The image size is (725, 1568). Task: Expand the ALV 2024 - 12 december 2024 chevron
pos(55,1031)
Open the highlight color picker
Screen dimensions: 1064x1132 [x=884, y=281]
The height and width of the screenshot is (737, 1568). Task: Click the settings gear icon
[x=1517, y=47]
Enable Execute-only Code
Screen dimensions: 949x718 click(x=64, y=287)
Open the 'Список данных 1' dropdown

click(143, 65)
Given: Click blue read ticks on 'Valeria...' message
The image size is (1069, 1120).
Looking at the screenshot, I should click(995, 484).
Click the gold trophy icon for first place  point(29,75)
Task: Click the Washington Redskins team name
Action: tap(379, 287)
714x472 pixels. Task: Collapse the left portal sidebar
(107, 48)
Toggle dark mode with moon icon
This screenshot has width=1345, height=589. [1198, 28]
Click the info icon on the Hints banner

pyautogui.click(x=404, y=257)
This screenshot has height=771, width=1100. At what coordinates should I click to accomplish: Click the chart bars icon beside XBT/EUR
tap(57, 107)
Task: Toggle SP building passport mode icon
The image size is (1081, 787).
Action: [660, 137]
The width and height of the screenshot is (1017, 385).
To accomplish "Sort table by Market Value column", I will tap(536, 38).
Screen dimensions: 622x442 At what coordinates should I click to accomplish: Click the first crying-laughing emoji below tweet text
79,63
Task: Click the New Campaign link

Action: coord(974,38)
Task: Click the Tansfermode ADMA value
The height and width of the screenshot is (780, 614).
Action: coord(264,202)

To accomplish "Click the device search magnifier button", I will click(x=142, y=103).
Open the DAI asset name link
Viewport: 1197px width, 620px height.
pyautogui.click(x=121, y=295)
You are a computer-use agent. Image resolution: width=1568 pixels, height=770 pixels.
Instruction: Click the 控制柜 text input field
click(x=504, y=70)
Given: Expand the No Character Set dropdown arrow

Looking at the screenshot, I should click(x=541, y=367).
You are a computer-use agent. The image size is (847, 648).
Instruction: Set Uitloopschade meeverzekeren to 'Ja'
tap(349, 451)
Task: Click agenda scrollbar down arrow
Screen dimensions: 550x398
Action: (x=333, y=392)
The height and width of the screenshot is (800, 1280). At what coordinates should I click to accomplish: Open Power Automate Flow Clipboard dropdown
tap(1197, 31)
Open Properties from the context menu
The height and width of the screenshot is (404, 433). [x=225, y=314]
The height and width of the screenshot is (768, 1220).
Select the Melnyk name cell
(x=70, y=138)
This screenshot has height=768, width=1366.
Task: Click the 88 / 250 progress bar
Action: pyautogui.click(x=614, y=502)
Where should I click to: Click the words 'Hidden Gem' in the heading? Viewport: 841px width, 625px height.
───
- _The task_:
Your task is to output the full set of records exactly as presented.

- _Exercise answer_:
The image size is (725, 1568). Task: Expand the ALV 2024 - 12 december 2024 chevron
pos(55,1031)
Open the highlight color picker
Screen dimensions: 1064x1132 [x=884, y=281]
The height and width of the screenshot is (737, 1568). Task: Click the settings gear icon
[x=1517, y=47]
Enable Execute-only Code
Screen dimensions: 949x718 click(x=64, y=287)
Open the 'Список данных 1' dropdown

click(143, 65)
Given: Click blue read ticks on 'Valeria...' message
The image size is (1069, 1120).
Looking at the screenshot, I should click(995, 484).
Click the gold trophy icon for first place  point(29,75)
Task: Click the Washington Redskins team name
Action: tap(379, 287)
714x472 pixels. Task: Collapse the left portal sidebar
(107, 48)
Toggle dark mode with moon icon
This screenshot has width=1345, height=589. [1198, 28]
Click the info icon on the Hints banner

pyautogui.click(x=404, y=257)
This screenshot has height=771, width=1100. At what coordinates should I click to accomplish: Click the chart bars icon beside XBT/EUR
tap(57, 107)
Task: Toggle SP building passport mode icon
The image size is (1081, 787).
Action: [660, 137]
The width and height of the screenshot is (1017, 385).
To accomplish "Sort table by Market Value column", I will tap(536, 38).
Screen dimensions: 622x442 At what coordinates should I click to accomplish: Click the first crying-laughing emoji below tweet text
79,63
Task: Click the New Campaign link

Action: coord(974,38)
Task: Click the Tansfermode ADMA value
The height and width of the screenshot is (780, 614).
Action: coord(264,202)

To accomplish "Click the device search magnifier button", I will click(x=142, y=103).
Open the DAI asset name link
Viewport: 1197px width, 620px height.
pyautogui.click(x=121, y=295)
You are a computer-use agent. Image resolution: width=1568 pixels, height=770 pixels.
Instruction: Click the 控制柜 text input field
click(x=504, y=70)
Given: Expand the No Character Set dropdown arrow

Looking at the screenshot, I should click(x=541, y=367).
You are a computer-use agent. The image size is (847, 648).
Instruction: Set Uitloopschade meeverzekeren to 'Ja'
tap(349, 451)
Task: Click agenda scrollbar down arrow
Screen dimensions: 550x398
Action: (x=333, y=392)
The height and width of the screenshot is (800, 1280). At what coordinates should I click to accomplish: Open Power Automate Flow Clipboard dropdown
tap(1197, 31)
Open Properties from the context menu
The height and width of the screenshot is (404, 433). [x=225, y=314]
The height and width of the screenshot is (768, 1220).
Select the Melnyk name cell
(x=70, y=138)
This screenshot has height=768, width=1366.
Task: Click the 88 / 250 progress bar
Action: pyautogui.click(x=614, y=502)
Where should I click to: Click the words 'Hidden Gem' in the heading? Viewport: 841px width, 625px height.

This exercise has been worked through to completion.